● **Task instructions**: Every line containing the word "agent" must be pulled from the records.

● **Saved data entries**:
======

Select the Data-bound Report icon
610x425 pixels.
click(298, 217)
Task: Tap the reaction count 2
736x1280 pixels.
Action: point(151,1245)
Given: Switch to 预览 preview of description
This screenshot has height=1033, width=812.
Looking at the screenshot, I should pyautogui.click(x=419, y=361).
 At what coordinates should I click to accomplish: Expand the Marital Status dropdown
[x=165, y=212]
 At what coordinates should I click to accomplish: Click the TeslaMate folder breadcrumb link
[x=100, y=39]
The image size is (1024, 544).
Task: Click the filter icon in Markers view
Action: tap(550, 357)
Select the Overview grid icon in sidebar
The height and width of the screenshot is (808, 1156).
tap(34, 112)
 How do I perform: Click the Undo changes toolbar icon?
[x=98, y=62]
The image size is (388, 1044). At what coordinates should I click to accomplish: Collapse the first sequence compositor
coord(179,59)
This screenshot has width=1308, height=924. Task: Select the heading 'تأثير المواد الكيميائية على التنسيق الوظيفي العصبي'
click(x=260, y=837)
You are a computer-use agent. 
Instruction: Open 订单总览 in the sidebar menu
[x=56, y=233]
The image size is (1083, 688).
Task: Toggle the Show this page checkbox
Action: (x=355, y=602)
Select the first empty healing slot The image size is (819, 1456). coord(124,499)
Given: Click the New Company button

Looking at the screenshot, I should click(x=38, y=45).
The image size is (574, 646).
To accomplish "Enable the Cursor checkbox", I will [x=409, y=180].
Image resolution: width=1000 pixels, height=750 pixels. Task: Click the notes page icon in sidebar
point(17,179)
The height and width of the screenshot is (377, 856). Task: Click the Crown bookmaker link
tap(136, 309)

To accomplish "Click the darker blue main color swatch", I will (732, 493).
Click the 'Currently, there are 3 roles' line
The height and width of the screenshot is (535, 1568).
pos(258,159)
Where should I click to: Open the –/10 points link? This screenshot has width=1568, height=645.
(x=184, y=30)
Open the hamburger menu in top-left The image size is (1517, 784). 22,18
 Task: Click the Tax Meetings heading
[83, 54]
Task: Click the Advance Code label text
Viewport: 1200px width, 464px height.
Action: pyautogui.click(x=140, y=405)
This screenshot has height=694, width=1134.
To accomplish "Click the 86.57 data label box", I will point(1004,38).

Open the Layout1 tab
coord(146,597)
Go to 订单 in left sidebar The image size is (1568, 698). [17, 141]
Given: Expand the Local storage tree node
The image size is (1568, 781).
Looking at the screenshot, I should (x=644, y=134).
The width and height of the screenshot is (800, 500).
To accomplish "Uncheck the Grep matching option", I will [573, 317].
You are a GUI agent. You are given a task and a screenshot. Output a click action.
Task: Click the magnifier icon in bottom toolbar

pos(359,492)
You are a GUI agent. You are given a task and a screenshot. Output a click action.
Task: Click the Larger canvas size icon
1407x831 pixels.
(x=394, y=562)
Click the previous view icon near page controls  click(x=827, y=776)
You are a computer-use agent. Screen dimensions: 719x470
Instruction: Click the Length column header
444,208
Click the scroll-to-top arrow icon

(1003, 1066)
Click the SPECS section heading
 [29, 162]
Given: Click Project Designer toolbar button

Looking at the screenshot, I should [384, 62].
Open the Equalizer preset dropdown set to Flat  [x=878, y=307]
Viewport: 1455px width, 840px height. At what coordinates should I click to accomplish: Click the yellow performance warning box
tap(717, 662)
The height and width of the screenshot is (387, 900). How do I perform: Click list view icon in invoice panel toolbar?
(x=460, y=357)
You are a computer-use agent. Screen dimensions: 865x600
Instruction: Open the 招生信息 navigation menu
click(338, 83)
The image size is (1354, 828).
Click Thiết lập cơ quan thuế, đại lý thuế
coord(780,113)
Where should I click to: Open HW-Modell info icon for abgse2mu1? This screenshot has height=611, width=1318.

======

● **Output**:
You are a computer-use agent. 
You are a GUI agent. You are given a task and a screenshot. Output a click action.
You are a GUI agent. You are given a task and a screenshot. Output a click action.
You are a computer-use agent. Screen dimensions: 719x470
You are a computer-use agent. Screen dimensions: 865x600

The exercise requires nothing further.